As for Louise, she’s not at her best here, not even physically, with Pandora’s Box another three years away, but her role isn’t much either: she’s the pretty girl everyone likes—apparently the only pretty girl in town—maybe the only girl. If I find her glances a little too knowing for the supposed total sweetheart she plays, well, maybe I’m guilty of looking ahead. Her love interest, William (William Gaxton), is a good-looking, semi-serious flim-flam man and I can’t think of a more thankless part in a W.C. Fields film. He’s not there, even when he is.

Elmer’s charm is that he has none; no tact either; no filter—he’s a cross between Rodney Dangerfield and Larry David. He’s constantly hectored and annoyed by things and if he were in a sound film, it might be enough for him to say aloud what most of us would be thinking: about his would-be girlfriend; sister; nephew; the town, etc. But this is a silent film; so, for the most part, he actually does, or tries to do, what he dreams of doing. This is more transgressive, since the line between Elmer the anti-hero and Elmer the sociopath is sometimes drawn by his failures to do wrong, and those failures are caused less by changes of heart than by incompetence.

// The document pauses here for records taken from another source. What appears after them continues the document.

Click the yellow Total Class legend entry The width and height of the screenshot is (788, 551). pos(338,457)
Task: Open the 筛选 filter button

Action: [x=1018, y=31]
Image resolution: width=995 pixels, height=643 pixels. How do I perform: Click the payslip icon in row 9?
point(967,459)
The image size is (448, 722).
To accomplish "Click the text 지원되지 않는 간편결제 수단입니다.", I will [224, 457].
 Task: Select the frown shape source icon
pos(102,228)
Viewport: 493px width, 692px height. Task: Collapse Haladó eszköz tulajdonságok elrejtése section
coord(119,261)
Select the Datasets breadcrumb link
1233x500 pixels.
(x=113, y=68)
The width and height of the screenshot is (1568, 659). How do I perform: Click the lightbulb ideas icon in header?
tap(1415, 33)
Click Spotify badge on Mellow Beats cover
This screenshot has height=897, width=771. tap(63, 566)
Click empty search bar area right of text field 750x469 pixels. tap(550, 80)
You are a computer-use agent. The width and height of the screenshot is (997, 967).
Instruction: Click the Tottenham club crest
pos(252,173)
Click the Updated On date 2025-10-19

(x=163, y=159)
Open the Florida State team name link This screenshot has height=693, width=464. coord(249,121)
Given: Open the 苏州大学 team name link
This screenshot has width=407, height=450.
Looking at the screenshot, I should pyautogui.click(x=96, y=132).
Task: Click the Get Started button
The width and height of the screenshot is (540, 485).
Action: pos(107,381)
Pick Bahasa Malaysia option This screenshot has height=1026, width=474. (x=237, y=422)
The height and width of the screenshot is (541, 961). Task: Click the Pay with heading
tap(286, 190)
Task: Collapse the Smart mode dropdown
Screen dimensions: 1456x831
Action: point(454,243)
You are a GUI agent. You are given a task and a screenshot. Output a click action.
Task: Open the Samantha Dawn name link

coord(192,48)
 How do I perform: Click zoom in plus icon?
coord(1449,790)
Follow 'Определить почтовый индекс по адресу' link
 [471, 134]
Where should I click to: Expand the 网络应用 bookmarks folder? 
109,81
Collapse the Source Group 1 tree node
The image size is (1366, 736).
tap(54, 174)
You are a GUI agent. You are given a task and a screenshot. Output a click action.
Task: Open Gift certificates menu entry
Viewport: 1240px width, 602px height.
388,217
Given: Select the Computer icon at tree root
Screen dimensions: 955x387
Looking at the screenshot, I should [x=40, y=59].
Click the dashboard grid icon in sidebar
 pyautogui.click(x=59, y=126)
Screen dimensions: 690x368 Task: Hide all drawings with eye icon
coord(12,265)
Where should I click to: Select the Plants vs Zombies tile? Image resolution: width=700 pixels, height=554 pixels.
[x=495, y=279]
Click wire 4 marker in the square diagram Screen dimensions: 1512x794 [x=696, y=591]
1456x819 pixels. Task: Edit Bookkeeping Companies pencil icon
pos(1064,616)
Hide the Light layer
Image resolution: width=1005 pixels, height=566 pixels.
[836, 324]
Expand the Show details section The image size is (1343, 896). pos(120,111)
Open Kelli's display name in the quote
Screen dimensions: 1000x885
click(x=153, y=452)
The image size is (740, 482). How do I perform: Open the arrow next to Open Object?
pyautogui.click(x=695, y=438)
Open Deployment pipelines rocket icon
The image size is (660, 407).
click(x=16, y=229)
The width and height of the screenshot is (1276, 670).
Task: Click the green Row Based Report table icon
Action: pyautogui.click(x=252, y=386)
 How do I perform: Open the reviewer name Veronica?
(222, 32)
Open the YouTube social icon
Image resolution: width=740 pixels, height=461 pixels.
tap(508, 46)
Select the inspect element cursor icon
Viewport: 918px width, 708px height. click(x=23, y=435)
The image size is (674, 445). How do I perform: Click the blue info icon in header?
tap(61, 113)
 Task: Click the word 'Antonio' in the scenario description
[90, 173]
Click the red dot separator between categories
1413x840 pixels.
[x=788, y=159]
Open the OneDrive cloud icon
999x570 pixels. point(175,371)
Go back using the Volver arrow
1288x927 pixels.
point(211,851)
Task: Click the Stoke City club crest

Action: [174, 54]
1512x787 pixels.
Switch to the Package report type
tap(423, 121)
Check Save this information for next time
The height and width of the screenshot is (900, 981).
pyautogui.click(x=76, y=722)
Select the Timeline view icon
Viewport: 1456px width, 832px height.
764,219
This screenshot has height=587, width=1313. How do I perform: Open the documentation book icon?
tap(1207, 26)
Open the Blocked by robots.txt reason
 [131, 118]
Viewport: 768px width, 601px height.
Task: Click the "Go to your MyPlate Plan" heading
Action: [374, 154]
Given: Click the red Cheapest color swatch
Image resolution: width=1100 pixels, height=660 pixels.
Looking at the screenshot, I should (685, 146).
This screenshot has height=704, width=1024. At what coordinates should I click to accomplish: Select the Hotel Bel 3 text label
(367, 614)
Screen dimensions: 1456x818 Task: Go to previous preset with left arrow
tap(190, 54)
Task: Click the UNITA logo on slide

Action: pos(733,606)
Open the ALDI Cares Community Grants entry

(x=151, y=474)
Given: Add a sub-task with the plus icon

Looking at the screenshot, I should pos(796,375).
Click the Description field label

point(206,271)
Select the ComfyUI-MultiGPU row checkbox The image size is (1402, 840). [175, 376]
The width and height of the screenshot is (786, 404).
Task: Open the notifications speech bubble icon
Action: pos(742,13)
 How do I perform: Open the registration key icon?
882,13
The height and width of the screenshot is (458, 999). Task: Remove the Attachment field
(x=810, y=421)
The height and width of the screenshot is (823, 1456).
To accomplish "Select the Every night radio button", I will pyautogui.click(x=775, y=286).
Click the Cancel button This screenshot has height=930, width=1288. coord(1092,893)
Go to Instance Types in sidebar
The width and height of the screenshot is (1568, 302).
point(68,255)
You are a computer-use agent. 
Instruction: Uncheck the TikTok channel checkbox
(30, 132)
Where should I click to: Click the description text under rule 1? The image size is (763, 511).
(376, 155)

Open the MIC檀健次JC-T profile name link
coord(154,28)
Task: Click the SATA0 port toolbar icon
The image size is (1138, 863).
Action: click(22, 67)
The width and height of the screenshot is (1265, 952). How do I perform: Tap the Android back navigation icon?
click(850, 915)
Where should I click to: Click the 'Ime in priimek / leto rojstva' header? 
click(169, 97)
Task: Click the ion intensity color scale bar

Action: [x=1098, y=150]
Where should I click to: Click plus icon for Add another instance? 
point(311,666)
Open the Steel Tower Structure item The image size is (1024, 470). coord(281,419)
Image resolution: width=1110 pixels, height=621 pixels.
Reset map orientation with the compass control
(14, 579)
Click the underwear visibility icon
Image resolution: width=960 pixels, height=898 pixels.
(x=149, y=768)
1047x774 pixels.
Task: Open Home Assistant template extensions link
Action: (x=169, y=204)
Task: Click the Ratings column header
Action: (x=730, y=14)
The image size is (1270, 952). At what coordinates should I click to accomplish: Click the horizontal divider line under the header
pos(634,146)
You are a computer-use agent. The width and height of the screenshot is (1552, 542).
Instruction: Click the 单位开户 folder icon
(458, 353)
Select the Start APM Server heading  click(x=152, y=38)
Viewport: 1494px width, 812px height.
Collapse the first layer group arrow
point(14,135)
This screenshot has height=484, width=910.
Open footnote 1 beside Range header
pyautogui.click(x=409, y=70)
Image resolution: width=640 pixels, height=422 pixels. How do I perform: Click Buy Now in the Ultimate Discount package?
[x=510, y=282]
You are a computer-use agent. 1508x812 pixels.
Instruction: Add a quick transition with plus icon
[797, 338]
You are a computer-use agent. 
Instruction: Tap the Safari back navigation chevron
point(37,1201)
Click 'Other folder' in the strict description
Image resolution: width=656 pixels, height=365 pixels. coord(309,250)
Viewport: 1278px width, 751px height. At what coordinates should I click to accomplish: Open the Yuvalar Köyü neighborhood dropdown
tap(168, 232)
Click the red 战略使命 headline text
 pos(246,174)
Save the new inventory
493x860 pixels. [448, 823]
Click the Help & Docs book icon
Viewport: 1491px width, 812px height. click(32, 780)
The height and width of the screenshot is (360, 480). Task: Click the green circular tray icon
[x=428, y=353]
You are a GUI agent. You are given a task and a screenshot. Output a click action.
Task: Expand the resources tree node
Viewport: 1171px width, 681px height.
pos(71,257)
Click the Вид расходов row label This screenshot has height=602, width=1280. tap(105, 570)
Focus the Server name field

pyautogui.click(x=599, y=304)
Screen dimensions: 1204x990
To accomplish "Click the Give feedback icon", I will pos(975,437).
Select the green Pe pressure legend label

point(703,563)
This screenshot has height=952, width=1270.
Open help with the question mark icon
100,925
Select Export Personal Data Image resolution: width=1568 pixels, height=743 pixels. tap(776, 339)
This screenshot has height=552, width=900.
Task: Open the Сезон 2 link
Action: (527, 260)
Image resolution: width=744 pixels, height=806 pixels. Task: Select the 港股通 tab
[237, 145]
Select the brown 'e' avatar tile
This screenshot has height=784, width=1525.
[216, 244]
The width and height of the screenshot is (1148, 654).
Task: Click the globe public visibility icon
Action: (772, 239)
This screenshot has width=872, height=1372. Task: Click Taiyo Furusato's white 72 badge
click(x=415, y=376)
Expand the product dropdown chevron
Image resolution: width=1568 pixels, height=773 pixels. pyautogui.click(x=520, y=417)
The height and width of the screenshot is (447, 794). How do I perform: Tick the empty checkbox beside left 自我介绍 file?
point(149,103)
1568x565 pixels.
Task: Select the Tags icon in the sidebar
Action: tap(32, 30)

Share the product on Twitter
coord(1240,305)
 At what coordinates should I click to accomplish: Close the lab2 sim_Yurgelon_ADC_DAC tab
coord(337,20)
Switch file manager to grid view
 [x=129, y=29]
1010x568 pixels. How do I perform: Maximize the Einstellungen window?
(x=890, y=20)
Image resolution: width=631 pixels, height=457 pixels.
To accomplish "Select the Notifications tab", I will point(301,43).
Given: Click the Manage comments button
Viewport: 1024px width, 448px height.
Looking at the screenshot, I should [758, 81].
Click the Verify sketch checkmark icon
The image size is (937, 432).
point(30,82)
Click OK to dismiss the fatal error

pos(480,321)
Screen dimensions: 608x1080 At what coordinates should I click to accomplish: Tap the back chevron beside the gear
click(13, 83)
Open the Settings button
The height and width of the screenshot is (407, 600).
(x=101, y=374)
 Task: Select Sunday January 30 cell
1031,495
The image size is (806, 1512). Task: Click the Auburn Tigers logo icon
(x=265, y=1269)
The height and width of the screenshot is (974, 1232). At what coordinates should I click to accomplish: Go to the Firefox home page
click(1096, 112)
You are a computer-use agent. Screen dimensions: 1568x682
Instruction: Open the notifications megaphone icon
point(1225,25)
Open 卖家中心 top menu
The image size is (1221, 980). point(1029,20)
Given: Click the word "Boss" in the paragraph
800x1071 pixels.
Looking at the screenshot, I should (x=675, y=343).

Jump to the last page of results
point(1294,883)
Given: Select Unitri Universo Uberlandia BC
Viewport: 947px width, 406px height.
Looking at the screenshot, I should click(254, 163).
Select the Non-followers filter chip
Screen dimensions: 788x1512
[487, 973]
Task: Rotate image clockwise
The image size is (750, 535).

It’s the Old Army Game was less funny to me than it was startling: A movie filled with the kind of gags you remember so you can tell someone else about them, not because you necessarily laughed. At least it gives you moments to ponder. Fire shows up a lot, and I wondered about that: the threat of it, the promise of it; the uncontrollability of it; the urgency of it. Why? Maybe because it can’t be put off or ignored by a man who likes things simple and just so; maybe because it makes things high-stakes for a man who would prefer it if nothing were high-stakes. A man who needs time, and bit of control… that, I can understand.

Where to find It’s the Old Army Game:
It’s the Old Army Game was screened by the Toronto Silent Film Festival on April 6, 2011. It is also available on DVD.